Ella se levantó y se dirigió hacia mí con las manos extendidas.

—Es usted una persona encantadora. Ya anoche supe que no debía temerle.

Le cogí las manos. Eran muy suaves al tacto, pero notaba que también eran fuertes. «Soy un tonto», me dije, y decidí hacer algo inmediatamente. Mi pundonor estaba comprometido. Yo era un detective, un servidor del pueblo, un representante de la ley y el orden.

Me dirigí al aparador de las bebidas.

—¿Había visto esto antes? —Era la botella de whisky marca Tres Caballos. Ella me contestó sin vacilar:

—Ya lo creo; hace varias semanas que está en casa.

—Pero ésta no es la marca que usted suele beber. ¿Compró esta botella en casa de Mosconi?

Respondió a mi pregunta con una frase interminable, sin pararse en puntos ni comas.
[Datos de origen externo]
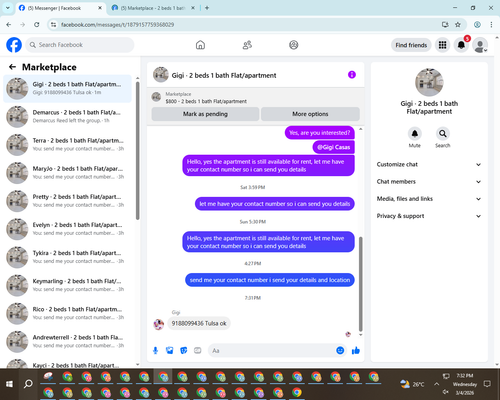The width and height of the screenshot is (500, 400).
Task: Expand Media, files and links section
Action: click(x=429, y=199)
—No, no, la compré una noche que se me acabó el whisky, tenía gente a cenar y me detuve al regresar de la oficina en la Tercera Avenida o en Lexington, no me acuerdo.

Mentía como una gitana. Yo había estado en el comercio de Mosconi y comprobé que el viernes por la noche, entre las siete y las ocho, Shelby Carpenter había comprado la botella de Tres Caballos, y, en vez de cargarla en la cuenta de la señorita Hunt, la había pagado al contado.